提案と決断 その4
「転校……ですか?」
あまりに突飛な発言に、アキラは思わず眉根を寄せて訝しんだ。
話の繋がりが見えてこず、困惑の色が深い様子を見て取って、ミレイユは一つ頷いて見せる。
「突然何を言っているんだと思っているだろう。……順に説明する」
「……お願いします」
「先程言っていた魔物――こちらでは鬼と呼び習わしているようだが、とにかくそいつらが強くなって来たのが原因でな……。今迄どおりでは手に負えなくなってきた」
「ミレイユ様たちでも……いや、違うか。御由緒家の方々でも、という事ですか?」
「そうだ。そこでちょっと、教育してやらねばならなくなった」
意外な発言に、アキラは思わず身体を前のめりに倒した。
「ミレイユ様が教師をするって事ですか……!?」
「教壇に立って教鞭を振るうというのとは違うがな。私の立場としては、座して待つ事も、見て見ぬ振りする事も出来ないらしい。オミカゲ様の代わりとして、少し便利遣いさせられる訳だ」
「そんな言い方、不敬ですよ……」
そのように苦言を呈しながらも、ミレイユだけは許される発言なのかも、と思い直す。
大体、神の名代というのがまず異常なのだが、御子神としてというなら納得できてしまう。というより、他の誰にも務まらないだろう。

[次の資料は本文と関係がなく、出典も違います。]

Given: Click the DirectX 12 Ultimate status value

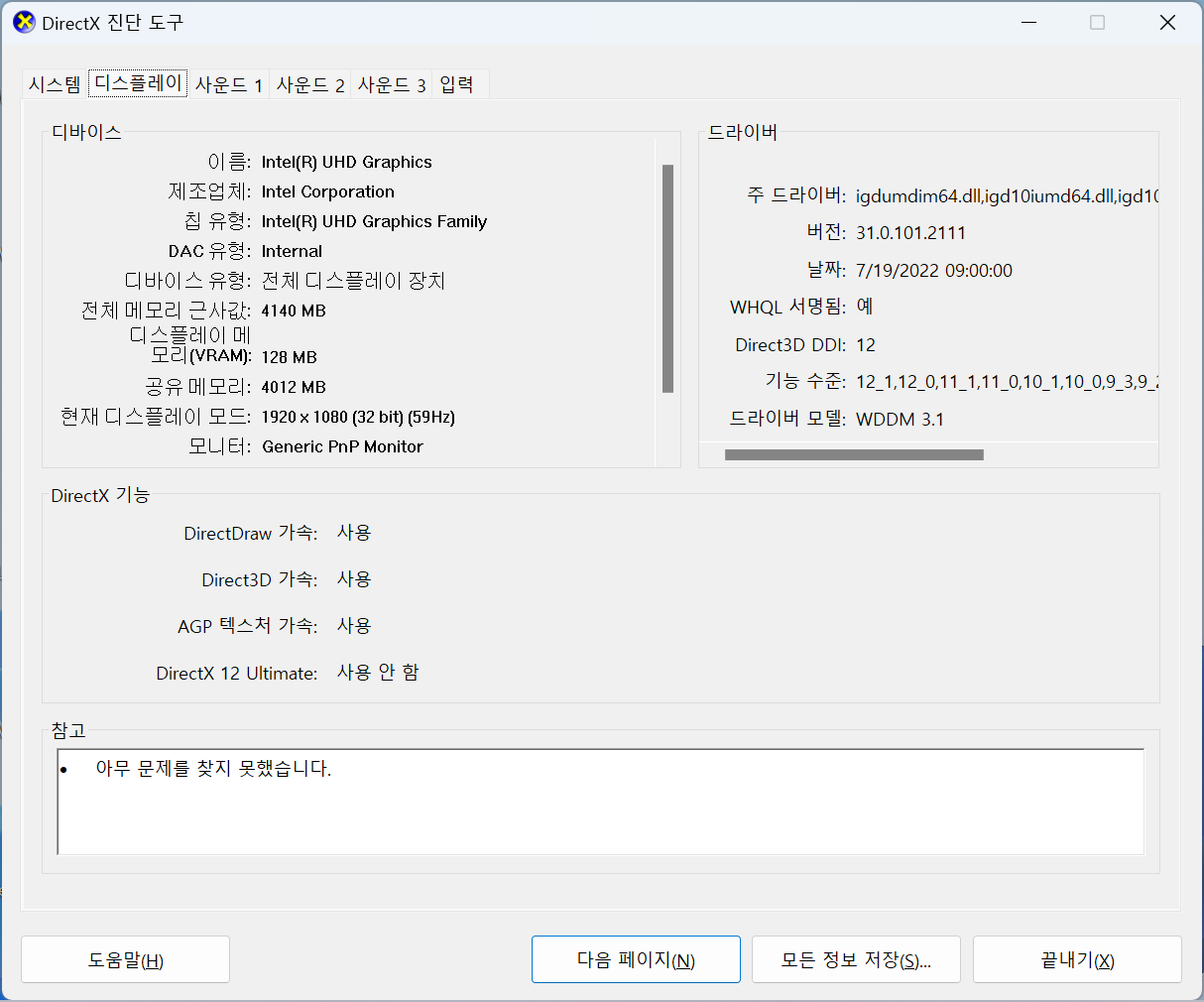Looking at the screenshot, I should pos(378,673).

鬼退治に対して御由緒家が有効に機能しなくなった、というなら、そのテコ入れするのも御子神様とする必要があるのかもしれない。
その白羽の矢が立ったのがミレイユだと言うなら、従う他ないという事なのかも。
アキラからすれば、この人――御方が熱心に何かを教える風景というのも想像できない。本を片手に椅子に座り、時折視線を投げかけるだけ、という授業になりそうで不安になる。
だがとにかく、手に職を持つ――というと語弊があるが、とにかく忙しくなるから鍛錬の時間が取れなくなる、と言いたいのは理解できた。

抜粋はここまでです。